Dynegy/Blackstone
On August 13, 2010, Dynegy Inc. (NYSE: DYN) entered into a definitive merger to be acquired by an affiliate of The Blackstone Group L.P. (NYSE: BX) for approximately $4.7 billion, including the assumption of existing debt.
Under the terms of the merger agreement, Dynegy stockholders will receive $4.50 in cash for each outstanding share of Dynegy common stock they own, which represents a 62 percent premium to the closing share price on August 12, 2010.
The equity portion of the agreement is $543 million.
The transaction is expected to close by the end of 2010.
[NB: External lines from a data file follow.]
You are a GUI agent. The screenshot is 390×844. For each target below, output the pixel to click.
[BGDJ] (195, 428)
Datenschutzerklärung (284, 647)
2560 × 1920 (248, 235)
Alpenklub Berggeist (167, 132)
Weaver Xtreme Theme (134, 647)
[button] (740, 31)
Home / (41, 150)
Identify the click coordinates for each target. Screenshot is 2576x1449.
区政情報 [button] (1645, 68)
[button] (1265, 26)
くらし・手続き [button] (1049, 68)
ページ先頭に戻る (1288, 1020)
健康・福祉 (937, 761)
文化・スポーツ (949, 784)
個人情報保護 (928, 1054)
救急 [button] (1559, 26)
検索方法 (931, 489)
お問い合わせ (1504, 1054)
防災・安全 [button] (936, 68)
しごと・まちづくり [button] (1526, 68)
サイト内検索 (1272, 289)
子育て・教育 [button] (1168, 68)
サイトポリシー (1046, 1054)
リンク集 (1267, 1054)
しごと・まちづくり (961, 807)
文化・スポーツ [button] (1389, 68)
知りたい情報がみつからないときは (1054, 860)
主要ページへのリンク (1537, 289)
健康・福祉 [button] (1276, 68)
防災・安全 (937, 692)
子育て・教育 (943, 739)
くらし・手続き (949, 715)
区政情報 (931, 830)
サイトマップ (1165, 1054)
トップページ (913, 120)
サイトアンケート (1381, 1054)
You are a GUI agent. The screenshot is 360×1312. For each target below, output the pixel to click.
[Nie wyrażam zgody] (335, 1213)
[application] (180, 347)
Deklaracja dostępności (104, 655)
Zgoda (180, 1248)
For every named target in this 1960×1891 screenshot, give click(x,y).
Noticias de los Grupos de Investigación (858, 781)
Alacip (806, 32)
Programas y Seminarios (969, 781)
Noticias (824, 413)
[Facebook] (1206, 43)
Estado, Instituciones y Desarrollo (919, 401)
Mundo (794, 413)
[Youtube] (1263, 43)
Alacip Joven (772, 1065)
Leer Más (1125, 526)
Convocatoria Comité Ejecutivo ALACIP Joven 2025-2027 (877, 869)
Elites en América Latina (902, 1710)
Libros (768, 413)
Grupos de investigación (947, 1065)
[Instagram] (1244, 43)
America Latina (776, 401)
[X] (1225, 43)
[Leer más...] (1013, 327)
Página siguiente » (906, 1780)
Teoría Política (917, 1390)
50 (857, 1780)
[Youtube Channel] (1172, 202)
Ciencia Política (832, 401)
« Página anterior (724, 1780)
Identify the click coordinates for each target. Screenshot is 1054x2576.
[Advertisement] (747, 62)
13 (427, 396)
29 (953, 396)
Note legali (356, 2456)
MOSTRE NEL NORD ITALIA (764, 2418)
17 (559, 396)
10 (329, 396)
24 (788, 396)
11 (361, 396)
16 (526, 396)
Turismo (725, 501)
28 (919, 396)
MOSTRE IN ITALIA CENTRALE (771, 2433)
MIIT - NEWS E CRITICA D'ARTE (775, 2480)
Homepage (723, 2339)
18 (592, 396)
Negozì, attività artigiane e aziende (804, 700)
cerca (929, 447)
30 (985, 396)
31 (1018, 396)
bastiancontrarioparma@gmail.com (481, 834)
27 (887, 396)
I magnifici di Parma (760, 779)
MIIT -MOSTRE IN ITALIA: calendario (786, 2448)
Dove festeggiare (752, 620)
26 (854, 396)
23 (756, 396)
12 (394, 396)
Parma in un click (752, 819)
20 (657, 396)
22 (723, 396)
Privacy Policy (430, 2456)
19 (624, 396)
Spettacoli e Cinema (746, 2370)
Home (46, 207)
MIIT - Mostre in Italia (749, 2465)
As part of the deal, Blackstone and NRG Energy have entered into a separate agreement through which NRG Energy will acquire four natural gas-fired assets currently owned by Dynegy - the Casco Bay facility in Maine and the Moss Landing, Morro Bay and Oakland facilities in California - for cash consideration of approximately $1.36 billion.
Goldman, Sachs & Co. and Greenhill & Co., LLC acted as financial advisors to Dynegy and provided Dynegy's Board of Directors with fairness opinions related to the transaction. Sullivan & Cromwell LLP acted as legal counsel to Dynegy. Credit Suisse Securities (USA) LLC and Blackstone Advisory Partners acted as financial advisors to Blackstone. Simpson Thacher & Bartlett LLP acted as legal counsel to Blackstone.